**Task goal:** Among the entries below, please repeat exactly and only the lines from the line containing "Clip on podaljški (74, 1806)" to the line containing "Música (436, 1879)", both lines included.

**Source material:**
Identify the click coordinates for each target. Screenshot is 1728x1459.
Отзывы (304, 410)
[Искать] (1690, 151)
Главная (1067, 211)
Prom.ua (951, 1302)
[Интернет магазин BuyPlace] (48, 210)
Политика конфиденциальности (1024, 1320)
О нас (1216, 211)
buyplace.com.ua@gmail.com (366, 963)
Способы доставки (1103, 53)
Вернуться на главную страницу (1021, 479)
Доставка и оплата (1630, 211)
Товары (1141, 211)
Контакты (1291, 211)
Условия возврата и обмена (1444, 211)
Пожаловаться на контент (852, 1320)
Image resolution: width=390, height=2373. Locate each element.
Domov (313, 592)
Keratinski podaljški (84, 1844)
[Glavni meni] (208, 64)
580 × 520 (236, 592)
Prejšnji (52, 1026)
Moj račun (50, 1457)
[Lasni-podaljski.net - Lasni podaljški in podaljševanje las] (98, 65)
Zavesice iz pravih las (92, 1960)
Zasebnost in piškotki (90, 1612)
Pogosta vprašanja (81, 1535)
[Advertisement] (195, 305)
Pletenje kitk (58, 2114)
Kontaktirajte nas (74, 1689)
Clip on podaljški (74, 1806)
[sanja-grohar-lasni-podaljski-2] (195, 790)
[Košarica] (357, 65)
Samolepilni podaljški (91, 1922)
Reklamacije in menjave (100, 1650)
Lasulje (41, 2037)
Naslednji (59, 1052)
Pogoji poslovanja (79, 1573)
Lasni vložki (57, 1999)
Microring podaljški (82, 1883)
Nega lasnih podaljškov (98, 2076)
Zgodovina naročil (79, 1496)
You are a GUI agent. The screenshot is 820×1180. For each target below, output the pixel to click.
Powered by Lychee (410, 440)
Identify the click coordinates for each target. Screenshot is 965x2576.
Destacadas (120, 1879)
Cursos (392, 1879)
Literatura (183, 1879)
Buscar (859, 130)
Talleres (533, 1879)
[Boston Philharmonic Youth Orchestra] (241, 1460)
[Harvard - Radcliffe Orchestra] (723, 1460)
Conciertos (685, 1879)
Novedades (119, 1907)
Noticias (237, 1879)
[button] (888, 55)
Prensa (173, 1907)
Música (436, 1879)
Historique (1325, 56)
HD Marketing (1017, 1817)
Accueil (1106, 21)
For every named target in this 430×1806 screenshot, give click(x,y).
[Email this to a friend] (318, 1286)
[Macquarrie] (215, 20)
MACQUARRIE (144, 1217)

**Response to the task:**
Clip on podaljški (74, 1806)
[sanja-grohar-lasni-podaljski-2] (195, 790)
[Košarica] (357, 65)
Samolepilni podaljški (91, 1922)
Reklamacije in menjave (100, 1650)
Lasulje (41, 2037)
Naslednji (59, 1052)
Pogoji poslovanja (79, 1573)
Lasni vložki (57, 1999)
Microring podaljški (82, 1883)
Nega lasnih podaljškov (98, 2076)
Zgodovina naročil (79, 1496)
You are a GUI agent. The screenshot is 820×1180. For each target below, output the pixel to click.
Powered by Lychee (410, 440)
Identify the click coordinates for each target. Screenshot is 965x2576.
Destacadas (120, 1879)
Cursos (392, 1879)
Literatura (183, 1879)
Buscar (859, 130)
Talleres (533, 1879)
[Boston Philharmonic Youth Orchestra] (241, 1460)
[Harvard - Radcliffe Orchestra] (723, 1460)
Conciertos (685, 1879)
Novedades (119, 1907)
Noticias (237, 1879)
[button] (888, 55)
Prensa (173, 1907)
Música (436, 1879)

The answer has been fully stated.